(Click-target records)
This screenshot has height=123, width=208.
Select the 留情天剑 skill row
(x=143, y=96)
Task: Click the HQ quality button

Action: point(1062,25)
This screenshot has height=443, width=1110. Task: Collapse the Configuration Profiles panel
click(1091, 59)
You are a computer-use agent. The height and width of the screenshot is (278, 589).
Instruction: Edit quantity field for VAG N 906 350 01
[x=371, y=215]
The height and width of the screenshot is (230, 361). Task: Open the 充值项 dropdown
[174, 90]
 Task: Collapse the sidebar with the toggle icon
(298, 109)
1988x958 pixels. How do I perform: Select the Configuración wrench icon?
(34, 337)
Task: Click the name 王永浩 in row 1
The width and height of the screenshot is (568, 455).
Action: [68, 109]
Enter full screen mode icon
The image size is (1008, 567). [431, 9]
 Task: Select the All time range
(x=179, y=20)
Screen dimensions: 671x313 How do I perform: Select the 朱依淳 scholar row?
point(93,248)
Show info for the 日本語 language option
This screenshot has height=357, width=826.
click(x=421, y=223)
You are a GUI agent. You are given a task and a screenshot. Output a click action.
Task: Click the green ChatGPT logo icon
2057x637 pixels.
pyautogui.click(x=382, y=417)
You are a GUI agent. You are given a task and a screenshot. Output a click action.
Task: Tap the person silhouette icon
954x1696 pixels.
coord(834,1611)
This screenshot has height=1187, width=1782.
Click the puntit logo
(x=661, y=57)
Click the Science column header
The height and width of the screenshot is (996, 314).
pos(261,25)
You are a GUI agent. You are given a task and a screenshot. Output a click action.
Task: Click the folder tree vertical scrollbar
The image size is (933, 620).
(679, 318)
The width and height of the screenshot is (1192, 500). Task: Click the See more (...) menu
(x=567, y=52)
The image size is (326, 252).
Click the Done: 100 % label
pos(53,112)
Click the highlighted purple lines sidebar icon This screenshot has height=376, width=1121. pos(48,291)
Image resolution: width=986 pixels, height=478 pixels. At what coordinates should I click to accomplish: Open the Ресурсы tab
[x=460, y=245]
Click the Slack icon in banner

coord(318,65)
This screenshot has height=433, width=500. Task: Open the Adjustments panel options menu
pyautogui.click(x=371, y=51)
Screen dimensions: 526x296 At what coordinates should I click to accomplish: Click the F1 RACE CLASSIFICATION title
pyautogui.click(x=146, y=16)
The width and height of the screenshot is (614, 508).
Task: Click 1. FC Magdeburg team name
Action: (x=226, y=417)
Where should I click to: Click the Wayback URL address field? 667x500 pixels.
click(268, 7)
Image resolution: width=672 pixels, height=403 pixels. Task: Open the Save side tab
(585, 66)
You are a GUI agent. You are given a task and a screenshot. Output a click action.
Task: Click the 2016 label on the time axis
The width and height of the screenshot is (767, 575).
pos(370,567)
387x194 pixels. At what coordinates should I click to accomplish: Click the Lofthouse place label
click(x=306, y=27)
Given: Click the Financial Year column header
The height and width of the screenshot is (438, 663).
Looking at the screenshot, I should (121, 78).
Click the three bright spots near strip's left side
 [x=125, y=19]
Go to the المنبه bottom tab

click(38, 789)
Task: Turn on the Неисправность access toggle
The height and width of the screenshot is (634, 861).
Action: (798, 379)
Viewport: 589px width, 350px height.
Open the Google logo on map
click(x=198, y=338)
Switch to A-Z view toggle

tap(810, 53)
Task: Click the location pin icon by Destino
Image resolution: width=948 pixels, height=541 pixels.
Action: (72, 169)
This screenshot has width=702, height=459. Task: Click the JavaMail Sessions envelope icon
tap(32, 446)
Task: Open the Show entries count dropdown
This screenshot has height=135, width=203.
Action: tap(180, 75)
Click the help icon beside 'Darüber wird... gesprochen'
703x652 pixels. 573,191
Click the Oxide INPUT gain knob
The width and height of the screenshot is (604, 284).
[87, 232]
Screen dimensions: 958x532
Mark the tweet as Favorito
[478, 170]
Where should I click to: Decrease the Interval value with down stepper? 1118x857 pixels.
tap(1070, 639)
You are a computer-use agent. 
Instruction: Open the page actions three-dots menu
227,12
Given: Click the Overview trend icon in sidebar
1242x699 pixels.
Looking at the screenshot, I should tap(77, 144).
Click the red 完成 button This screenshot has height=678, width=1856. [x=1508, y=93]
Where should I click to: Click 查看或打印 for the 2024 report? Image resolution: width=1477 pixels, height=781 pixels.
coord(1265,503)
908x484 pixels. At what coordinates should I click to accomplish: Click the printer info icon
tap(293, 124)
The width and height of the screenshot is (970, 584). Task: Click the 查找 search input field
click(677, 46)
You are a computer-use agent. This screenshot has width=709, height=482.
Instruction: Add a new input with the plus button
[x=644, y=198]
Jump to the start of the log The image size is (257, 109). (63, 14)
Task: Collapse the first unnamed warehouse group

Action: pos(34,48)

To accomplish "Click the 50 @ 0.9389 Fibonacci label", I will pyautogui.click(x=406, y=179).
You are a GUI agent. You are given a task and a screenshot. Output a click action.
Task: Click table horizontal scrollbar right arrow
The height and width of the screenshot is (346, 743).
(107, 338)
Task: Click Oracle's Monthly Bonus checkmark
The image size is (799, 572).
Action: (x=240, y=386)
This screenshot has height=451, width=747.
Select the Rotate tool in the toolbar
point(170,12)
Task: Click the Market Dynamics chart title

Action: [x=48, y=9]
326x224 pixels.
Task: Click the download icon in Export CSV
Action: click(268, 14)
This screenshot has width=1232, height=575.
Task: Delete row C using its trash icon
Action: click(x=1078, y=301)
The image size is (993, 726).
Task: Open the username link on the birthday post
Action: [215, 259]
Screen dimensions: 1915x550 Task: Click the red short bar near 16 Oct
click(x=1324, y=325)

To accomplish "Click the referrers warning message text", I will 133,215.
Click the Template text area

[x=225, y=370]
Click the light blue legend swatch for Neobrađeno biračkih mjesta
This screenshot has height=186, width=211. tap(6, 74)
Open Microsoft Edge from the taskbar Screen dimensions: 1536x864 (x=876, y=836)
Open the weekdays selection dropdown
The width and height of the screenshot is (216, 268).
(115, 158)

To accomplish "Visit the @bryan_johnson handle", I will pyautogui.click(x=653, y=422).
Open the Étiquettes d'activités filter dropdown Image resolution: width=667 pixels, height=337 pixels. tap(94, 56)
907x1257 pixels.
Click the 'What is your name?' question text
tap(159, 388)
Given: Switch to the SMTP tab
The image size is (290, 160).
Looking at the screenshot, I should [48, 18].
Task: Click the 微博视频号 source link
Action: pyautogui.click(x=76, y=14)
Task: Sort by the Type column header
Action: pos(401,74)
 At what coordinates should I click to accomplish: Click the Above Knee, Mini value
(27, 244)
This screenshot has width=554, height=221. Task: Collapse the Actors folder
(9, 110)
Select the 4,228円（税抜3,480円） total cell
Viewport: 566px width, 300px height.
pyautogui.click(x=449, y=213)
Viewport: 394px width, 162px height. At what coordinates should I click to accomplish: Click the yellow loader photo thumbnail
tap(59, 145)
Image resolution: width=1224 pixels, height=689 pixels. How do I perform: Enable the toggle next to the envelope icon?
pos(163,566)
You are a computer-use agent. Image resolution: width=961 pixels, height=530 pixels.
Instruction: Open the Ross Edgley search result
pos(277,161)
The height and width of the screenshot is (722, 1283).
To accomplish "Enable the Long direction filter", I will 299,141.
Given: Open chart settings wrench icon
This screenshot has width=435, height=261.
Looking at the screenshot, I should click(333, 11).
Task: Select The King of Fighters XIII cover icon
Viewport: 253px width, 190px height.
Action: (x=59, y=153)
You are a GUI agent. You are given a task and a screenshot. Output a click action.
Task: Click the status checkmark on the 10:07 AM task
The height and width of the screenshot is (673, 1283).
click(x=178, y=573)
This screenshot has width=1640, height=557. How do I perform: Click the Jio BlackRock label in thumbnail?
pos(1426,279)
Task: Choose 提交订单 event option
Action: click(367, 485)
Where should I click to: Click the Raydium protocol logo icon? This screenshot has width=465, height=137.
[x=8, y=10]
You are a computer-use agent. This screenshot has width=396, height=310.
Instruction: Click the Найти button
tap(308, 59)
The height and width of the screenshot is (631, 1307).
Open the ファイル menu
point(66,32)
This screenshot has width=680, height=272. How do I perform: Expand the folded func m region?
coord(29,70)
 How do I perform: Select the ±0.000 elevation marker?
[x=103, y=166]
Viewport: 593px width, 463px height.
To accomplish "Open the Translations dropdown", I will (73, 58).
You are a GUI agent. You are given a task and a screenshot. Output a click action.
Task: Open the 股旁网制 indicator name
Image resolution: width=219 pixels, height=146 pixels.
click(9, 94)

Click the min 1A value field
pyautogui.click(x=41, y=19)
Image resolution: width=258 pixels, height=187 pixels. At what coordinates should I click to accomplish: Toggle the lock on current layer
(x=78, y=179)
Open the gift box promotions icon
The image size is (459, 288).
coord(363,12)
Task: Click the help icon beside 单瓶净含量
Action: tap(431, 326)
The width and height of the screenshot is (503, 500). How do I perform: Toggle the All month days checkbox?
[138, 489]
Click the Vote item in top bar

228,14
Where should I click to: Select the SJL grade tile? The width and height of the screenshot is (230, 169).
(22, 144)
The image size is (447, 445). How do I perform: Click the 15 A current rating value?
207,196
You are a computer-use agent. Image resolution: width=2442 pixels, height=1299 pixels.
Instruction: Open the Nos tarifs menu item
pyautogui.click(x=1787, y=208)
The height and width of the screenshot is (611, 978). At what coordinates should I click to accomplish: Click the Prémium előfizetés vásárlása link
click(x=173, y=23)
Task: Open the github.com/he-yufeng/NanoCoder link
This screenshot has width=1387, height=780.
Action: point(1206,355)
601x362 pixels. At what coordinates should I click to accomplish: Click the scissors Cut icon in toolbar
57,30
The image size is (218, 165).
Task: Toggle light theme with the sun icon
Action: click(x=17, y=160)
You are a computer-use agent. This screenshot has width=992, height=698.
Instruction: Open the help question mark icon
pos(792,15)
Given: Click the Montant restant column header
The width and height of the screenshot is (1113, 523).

Given instruction: From the line containing "387x194 pixels. At" through the line containing "Looking at the screenshot, I should (121, 78).", rewrite the lines of the records with "Financial Year" renamed to "Fiscal Year". Leave everything else unchanged.

Answer to this task:
387x194 pixels. At what coordinates should I click to accomplish: Click the Lofthouse place label
click(x=306, y=27)
Given: Click the Fiscal Year column header
The height and width of the screenshot is (438, 663).
Looking at the screenshot, I should (121, 78).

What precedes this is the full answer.